'''

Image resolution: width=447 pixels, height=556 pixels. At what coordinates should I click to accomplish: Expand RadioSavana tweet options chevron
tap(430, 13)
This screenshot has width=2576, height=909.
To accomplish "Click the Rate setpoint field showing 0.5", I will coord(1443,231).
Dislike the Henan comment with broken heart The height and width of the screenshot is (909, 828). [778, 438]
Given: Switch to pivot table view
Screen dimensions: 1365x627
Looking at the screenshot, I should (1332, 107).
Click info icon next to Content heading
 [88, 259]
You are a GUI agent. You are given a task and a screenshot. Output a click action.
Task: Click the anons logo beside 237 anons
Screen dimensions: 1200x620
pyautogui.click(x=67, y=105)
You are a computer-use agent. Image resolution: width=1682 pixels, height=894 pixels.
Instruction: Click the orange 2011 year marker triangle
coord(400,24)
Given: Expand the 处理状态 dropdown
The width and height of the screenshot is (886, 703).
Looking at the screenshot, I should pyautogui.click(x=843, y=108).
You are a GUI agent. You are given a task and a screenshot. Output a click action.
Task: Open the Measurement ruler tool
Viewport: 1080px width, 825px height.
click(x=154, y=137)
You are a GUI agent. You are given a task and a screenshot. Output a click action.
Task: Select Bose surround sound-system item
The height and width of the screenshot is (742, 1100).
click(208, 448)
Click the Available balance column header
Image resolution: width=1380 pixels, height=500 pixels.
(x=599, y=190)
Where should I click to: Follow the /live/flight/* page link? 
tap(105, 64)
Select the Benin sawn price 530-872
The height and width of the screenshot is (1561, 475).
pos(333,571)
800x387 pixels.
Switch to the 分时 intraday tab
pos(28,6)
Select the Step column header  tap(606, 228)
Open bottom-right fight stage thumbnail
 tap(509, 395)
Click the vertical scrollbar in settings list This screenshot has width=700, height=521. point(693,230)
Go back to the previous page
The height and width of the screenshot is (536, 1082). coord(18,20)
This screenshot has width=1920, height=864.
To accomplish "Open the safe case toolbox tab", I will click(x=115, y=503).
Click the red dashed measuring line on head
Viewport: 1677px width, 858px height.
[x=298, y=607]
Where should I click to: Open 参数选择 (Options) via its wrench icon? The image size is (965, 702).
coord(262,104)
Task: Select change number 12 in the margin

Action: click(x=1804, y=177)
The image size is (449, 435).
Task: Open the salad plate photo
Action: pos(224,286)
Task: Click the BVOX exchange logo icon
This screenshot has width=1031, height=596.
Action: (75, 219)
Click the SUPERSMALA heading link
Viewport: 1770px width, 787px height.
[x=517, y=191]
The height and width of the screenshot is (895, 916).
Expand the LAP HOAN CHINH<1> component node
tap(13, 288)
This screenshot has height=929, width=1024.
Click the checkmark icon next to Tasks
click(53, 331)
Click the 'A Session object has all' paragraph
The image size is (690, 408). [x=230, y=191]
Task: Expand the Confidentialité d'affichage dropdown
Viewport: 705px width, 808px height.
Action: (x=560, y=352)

'''

**Exercise description:**
Above are some records; copy each line there that contains "will".

**Written solution:**
To accomplish "Click the Rate setpoint field showing 0.5", I will coord(1443,231).
To accomplish "Open the safe case toolbox tab", I will click(x=115, y=503).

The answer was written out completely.